I've been using it to correct spelling mistakes in GitHub repos sine 2016.
Most spell checkers use a list of valid words and highlighting any word in a document that is not in the word list. This method doesn't work for source code because code contains abbreviations and words joined together without spaces, a spell checker will generate too many false positives.
Codespell uses a different approach, instead of a list of valid words it has a dictionary of common misspellings.
Currently the codespell dictionary includes 34,466 known misspellings. I've contributed 300 misspellings to the dictionary.

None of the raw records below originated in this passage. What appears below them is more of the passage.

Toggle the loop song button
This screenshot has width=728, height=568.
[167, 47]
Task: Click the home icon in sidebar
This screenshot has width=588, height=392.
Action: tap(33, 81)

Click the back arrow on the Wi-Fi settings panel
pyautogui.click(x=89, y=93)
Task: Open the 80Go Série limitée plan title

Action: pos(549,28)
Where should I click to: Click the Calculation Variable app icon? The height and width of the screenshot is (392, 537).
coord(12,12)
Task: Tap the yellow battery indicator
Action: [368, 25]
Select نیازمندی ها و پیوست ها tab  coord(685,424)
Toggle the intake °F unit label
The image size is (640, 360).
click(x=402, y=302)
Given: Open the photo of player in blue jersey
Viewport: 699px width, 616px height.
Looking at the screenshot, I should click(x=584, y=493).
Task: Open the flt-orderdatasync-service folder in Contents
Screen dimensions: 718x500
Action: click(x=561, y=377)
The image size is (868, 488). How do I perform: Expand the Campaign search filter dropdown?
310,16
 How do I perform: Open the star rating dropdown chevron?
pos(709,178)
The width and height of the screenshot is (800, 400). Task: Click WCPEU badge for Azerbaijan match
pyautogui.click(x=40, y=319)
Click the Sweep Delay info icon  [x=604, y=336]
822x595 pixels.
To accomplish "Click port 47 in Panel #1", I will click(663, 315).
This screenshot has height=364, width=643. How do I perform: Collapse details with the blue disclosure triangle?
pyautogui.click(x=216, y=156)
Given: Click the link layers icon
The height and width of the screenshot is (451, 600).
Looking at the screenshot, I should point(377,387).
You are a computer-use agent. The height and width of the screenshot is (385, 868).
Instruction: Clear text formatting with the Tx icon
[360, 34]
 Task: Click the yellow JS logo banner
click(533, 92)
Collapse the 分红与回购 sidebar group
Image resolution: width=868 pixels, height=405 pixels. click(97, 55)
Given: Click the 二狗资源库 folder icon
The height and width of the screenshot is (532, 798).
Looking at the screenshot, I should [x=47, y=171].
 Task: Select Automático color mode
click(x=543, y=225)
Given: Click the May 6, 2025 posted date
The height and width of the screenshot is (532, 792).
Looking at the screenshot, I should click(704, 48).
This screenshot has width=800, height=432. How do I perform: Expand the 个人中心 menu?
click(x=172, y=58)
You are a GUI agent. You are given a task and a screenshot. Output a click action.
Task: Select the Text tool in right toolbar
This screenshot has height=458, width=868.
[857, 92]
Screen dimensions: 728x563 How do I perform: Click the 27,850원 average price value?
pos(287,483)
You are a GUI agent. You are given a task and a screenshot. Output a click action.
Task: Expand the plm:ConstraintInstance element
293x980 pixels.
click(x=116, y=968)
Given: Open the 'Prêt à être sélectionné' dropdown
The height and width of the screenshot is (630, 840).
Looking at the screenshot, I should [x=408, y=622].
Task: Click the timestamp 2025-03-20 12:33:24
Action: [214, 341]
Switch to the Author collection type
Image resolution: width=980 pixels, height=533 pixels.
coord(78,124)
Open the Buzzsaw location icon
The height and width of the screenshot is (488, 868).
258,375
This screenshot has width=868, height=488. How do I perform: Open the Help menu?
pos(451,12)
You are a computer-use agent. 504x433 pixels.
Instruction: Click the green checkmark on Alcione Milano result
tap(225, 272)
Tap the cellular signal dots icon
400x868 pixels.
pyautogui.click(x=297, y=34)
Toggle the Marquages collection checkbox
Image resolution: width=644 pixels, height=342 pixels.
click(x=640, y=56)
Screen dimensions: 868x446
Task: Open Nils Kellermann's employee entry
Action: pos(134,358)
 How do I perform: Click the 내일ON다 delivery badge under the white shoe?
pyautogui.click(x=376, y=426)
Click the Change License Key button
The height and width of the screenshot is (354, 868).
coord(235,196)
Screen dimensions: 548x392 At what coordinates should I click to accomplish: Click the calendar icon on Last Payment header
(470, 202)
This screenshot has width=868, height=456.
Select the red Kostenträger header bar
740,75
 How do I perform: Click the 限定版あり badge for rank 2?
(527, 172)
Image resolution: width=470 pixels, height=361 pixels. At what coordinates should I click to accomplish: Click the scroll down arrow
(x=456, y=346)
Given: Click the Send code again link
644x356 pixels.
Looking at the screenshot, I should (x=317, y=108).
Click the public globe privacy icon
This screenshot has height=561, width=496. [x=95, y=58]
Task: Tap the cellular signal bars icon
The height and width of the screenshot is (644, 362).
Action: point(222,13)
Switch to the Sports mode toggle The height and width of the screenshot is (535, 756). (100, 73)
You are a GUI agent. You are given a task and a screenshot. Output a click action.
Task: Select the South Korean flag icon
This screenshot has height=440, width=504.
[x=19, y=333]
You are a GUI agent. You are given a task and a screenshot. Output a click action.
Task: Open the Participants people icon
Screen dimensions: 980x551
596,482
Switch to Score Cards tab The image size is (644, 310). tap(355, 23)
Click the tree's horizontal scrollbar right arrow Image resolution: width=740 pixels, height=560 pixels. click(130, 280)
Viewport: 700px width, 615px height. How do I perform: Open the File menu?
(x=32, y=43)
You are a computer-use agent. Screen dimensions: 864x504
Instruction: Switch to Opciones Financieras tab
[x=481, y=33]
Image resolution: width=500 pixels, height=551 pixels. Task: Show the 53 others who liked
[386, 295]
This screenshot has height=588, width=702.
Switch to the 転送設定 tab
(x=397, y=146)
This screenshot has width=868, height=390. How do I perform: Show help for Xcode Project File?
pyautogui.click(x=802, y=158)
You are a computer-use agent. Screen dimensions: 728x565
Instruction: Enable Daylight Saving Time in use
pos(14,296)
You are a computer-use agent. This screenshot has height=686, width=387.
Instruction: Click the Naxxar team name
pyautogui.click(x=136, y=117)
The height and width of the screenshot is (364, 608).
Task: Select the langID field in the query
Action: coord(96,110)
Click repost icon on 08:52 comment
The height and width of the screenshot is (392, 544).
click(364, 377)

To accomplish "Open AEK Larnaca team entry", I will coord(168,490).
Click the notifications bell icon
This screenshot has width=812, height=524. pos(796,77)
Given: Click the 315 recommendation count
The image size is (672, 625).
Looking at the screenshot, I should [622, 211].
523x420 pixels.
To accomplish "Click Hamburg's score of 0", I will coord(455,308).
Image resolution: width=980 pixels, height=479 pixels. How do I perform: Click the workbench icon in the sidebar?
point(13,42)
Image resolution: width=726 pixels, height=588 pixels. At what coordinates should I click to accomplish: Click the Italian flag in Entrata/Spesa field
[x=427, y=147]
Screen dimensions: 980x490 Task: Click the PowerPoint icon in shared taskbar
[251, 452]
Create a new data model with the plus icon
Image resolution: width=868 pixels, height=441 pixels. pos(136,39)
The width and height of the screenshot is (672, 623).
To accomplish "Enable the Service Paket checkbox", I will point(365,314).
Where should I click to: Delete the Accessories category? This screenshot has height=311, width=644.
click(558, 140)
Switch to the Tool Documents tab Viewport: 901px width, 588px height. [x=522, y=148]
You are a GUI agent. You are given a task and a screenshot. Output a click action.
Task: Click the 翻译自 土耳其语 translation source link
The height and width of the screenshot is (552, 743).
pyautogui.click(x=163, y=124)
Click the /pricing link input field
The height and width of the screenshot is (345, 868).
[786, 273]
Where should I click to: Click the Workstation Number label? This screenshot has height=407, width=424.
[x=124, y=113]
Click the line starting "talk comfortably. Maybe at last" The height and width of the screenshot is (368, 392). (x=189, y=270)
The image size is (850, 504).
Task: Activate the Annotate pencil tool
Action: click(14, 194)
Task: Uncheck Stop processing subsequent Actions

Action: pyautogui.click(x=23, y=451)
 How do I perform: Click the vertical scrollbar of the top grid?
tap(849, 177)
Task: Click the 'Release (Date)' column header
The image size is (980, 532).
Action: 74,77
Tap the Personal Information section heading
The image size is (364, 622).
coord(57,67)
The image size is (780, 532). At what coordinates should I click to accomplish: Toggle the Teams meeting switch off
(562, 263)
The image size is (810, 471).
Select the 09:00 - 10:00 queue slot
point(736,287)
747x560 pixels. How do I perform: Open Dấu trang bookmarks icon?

Whenever I find an interesting open source project I run codespell to check for spelling mistakes. Most projects have spelling mistakes and I can send a pull request to fix them.
In 2019 Microsoft made the Windows calculator open source and uploaded it to GitHub. I used codespell to find some spelling mistakes, sent them a pull request and they accepted it.
A great source for GitHub repos to spell check is Hacker News. Let's have a look.
Hacker News has a link to forum software called Flarum. I can use codespell to look for spelling mistakes. When I'm looking for errors in a GitHub repo I don't fork the project until I know there is a spelling mistake to fix.
edward@x1c9 ~/spelling> git clone git@github.com:flarum/flarum.git Cloning into 'flarum'... remote: Enumerating objects: 1338, done. remote: Counting objects: 100% (42/42), done. remote: Compressing objects: 100% (23/23), done. remote: Total 1338 (delta 21), reused 36 (delta 19), pack-reused 1296 Receiving objects: 100% (1338/1338), 725.02 KiB | 1.09 MiB/s, done. Resolving deltas: 100% (720/720), done. edward@x1c9 ~/spelling> cd flarum/ edward@x1c9 ~/spelling/flarum (master)> codespell -q3 ./public/web.config:13: sensitve ==> sensitive edward@x1c9 ~/spelling/flarum (master)> gh repo fork ✓ Created fork EdwardBetts/flarum ? Would you like to add a remote for the fork? Yes ✓ Added remote origin edward@x1c9 ~/spelling/flarum (master)> git checkout -b spelling Switched to a new branch 'spelling' edward@x1c9 ~/spelling/flarum (spelling)> codespell -q3 ./public/web.config:13: sensitve ==> sensitive edward@x1c9 ~/spelling/flarum (spelling)> codespell -q3 -w FIXED: ./public/web.config edward@x1c9 ~/spelling/flarum (spelling)> git commit -am "Correct spelling mistakes" [spelling bbb04c7] Correct spelling mistakes 1 file changed, 1 insertion(+), 1 deletion(-) edward@x1c9 ~/spelling/flarum (spelling)> git push -u origin Enumerating objects: 7, done. Counting objects: 100% (7/7), done. Delta compression using up to 8 threads Compressing objects: 100% (4/4), done. Writing objects: 100% (4/4), 360 bytes | 360.00 KiB/s, done. Total 4 (delta 3), reused 0 (delta 0), pack-reused 0 remote: Resolving deltas: 100% (3/3), completed with 3 local objects. remote: remote: Create a pull request for 'spelling' on GitHub by visiting: remote: https://github.com/EdwardBetts/flarum/pull/new/spelling remote: To github.com:EdwardBetts/flarum.git * [new branch] spelling -> spelling branch 'spelling' set up to track 'origin/spelling'. edward@x1c9 ~/spelling/flarum (spelling)> gh pr create Creating pull request for EdwardBetts:spelling into master in flarum/flarum ? Title Correct spelling mistakes ? Choose a template Open a blank pull request ? Body <Received> ? What's next? Submit https://github.com/flarum/flarum/pull/81 edward@x1c9 ~/spelling/flarum (spelling)>
That worked. I found one spelling mistake, the word "sensitive" was spelled wrong. I forked the repo, fixed the spelling mistake and submitted the fix as a pull request.
The maintainer of Flarum accepted my pull request.
Fixing spelling mistakes in Bootstrap helped me unlocked the Mars 2020 Contributor achievements on GitHub.
Why not try running codespell on your own codebase? You'll probably find some spelling mistakes to fix.